The records:
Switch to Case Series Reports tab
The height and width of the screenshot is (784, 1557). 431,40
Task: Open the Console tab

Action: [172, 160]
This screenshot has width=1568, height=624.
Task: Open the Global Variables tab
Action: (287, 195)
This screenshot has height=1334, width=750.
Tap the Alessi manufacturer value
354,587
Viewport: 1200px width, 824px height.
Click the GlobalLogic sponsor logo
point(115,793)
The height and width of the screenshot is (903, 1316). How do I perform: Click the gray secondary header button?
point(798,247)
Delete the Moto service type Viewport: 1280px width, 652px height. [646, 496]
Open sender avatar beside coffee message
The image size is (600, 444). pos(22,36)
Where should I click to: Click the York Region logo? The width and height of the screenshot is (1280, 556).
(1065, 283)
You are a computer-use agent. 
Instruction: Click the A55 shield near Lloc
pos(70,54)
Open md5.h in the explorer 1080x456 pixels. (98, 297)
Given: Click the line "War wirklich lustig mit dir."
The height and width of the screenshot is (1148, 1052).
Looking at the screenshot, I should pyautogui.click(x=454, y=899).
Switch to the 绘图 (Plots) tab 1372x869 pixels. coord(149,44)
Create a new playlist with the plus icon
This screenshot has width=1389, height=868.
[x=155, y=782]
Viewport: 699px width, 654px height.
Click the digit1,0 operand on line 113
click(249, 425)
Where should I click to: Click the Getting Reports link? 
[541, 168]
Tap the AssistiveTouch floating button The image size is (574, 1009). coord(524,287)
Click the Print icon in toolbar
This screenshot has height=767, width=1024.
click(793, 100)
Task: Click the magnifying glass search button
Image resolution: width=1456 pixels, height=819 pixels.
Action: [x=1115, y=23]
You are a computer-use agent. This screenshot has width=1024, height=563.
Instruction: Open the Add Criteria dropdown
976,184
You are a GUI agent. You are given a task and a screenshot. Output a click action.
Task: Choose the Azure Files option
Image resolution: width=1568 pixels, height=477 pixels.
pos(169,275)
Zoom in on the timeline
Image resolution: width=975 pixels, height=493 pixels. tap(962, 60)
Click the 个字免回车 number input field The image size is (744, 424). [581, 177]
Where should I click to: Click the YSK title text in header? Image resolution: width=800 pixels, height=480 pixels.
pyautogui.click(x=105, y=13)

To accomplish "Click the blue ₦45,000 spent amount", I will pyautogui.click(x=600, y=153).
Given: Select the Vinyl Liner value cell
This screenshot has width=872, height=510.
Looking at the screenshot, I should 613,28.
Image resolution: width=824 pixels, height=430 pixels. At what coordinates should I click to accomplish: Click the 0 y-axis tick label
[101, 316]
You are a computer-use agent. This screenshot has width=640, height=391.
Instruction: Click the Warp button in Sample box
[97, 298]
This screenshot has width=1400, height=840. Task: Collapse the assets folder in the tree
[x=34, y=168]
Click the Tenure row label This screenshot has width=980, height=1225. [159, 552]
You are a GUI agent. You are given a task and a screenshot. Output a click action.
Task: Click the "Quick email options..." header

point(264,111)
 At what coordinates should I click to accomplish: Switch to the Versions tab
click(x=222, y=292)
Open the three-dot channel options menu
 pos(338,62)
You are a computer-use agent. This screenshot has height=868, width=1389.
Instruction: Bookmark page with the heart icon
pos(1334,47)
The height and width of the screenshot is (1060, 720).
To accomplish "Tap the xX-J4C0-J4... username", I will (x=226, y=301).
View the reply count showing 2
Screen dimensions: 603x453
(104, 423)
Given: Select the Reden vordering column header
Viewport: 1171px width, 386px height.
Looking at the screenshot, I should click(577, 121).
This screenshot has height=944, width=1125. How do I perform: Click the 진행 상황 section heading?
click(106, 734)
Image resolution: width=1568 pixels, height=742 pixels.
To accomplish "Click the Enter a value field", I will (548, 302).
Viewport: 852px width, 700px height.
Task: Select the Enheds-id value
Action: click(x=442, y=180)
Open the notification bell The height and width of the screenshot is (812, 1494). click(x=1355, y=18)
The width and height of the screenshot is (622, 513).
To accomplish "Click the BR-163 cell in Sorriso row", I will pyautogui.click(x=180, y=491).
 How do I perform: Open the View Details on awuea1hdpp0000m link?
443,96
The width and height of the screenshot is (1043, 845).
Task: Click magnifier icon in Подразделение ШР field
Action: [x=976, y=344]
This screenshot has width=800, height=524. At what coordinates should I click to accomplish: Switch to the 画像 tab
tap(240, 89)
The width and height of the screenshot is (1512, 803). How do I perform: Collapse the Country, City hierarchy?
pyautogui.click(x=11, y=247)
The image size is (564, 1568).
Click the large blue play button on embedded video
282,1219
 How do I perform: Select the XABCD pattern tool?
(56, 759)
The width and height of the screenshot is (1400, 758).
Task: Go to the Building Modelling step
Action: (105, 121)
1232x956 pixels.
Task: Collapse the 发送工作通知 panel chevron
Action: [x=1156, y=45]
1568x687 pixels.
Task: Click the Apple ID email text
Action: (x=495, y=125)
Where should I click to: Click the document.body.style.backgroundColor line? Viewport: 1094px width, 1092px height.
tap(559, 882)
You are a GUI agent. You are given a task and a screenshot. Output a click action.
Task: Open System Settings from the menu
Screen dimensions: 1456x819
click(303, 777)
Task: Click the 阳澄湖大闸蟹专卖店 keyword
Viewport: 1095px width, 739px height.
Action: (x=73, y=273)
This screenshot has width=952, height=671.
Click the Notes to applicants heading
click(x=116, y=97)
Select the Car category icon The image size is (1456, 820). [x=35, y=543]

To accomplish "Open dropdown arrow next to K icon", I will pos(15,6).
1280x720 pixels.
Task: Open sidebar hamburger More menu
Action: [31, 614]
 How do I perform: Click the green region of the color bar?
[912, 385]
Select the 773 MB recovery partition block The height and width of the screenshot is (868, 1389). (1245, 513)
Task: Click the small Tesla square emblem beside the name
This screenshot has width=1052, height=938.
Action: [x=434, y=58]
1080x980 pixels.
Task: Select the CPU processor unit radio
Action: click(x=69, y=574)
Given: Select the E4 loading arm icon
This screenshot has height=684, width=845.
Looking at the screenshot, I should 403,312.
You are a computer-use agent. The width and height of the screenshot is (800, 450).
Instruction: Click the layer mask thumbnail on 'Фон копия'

Directions for this task: Repeat everything in the listing from the line containing "Open the three-dot channel options menu" down to the line containing "will pyautogui.click(x=180, y=491).", including both of those lines.

Correct result:
Open the three-dot channel options menu
 pos(338,62)
You are a computer-use agent. This screenshot has height=868, width=1389.
Instruction: Bookmark page with the heart icon
pos(1334,47)
The height and width of the screenshot is (1060, 720).
To accomplish "Tap the xX-J4C0-J4... username", I will (x=226, y=301).
View the reply count showing 2
Screen dimensions: 603x453
(104, 423)
Given: Select the Reden vordering column header
Viewport: 1171px width, 386px height.
Looking at the screenshot, I should click(577, 121).
This screenshot has height=944, width=1125. How do I perform: Click the 진행 상황 section heading?
click(106, 734)
Image resolution: width=1568 pixels, height=742 pixels.
To accomplish "Click the Enter a value field", I will (548, 302).
Viewport: 852px width, 700px height.
Task: Select the Enheds-id value
Action: click(x=442, y=180)
Open the notification bell The height and width of the screenshot is (812, 1494). click(x=1355, y=18)
The width and height of the screenshot is (622, 513).
To accomplish "Click the BR-163 cell in Sorriso row", I will pyautogui.click(x=180, y=491).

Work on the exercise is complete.